*HOW TO COMPLETE THIS TASK:* Copy the records exactly, every one of them.

+-------+

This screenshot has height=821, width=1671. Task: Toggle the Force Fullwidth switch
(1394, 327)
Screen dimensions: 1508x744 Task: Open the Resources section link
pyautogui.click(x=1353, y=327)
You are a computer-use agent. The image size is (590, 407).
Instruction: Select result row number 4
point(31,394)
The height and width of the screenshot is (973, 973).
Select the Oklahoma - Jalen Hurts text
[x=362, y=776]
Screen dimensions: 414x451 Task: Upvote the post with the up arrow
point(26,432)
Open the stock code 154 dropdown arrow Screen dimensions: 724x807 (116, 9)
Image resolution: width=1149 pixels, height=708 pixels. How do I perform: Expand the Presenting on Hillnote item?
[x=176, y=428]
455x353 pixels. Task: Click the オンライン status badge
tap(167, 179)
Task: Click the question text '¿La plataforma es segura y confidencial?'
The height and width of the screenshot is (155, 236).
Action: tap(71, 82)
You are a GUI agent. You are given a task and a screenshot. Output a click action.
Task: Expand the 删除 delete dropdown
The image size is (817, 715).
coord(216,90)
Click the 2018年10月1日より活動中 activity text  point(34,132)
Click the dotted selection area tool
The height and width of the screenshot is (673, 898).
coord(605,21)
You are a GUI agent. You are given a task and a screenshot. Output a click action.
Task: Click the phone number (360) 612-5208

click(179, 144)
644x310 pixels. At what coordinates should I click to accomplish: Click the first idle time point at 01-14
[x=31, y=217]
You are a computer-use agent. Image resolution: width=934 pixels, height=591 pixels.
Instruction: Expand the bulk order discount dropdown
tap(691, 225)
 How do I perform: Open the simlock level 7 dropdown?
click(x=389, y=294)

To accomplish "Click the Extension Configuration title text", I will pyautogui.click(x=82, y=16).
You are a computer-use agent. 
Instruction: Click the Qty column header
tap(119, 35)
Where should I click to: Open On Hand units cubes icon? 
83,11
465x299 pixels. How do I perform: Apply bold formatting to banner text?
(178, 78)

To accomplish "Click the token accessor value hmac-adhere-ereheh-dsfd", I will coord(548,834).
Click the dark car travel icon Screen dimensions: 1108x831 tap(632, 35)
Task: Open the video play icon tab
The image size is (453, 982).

+-------+

*FINISHED EXERCISE:*
This screenshot has height=821, width=1671. Task: Toggle the Force Fullwidth switch
(1394, 327)
Screen dimensions: 1508x744 Task: Open the Resources section link
pyautogui.click(x=1353, y=327)
You are a computer-use agent. The image size is (590, 407).
Instruction: Select result row number 4
point(31,394)
The height and width of the screenshot is (973, 973).
Select the Oklahoma - Jalen Hurts text
[x=362, y=776]
Screen dimensions: 414x451 Task: Upvote the post with the up arrow
point(26,432)
Open the stock code 154 dropdown arrow Screen dimensions: 724x807 (116, 9)
Image resolution: width=1149 pixels, height=708 pixels. How do I perform: Expand the Presenting on Hillnote item?
[x=176, y=428]
455x353 pixels. Task: Click the オンライン status badge
tap(167, 179)
Task: Click the question text '¿La plataforma es segura y confidencial?'
The height and width of the screenshot is (155, 236).
Action: tap(71, 82)
You are a GUI agent. You are given a task and a screenshot. Output a click action.
Task: Expand the 删除 delete dropdown
The image size is (817, 715).
coord(216,90)
Click the 2018年10月1日より活動中 activity text  point(34,132)
Click the dotted selection area tool
The height and width of the screenshot is (673, 898).
coord(605,21)
You are a GUI agent. You are given a task and a screenshot. Output a click action.
Task: Click the phone number (360) 612-5208

click(179, 144)
644x310 pixels. At what coordinates should I click to accomplish: Click the first idle time point at 01-14
[x=31, y=217]
You are a computer-use agent. Image resolution: width=934 pixels, height=591 pixels.
Instruction: Expand the bulk order discount dropdown
tap(691, 225)
 How do I perform: Open the simlock level 7 dropdown?
click(x=389, y=294)

To accomplish "Click the Extension Configuration title text", I will pyautogui.click(x=82, y=16).
You are a computer-use agent. 
Instruction: Click the Qty column header
tap(119, 35)
Where should I click to: Open On Hand units cubes icon? 
83,11
465x299 pixels. How do I perform: Apply bold formatting to banner text?
(178, 78)

To accomplish "Click the token accessor value hmac-adhere-ereheh-dsfd", I will coord(548,834).
Click the dark car travel icon Screen dimensions: 1108x831 tap(632, 35)
Task: Open the video play icon tab
The image size is (453, 982).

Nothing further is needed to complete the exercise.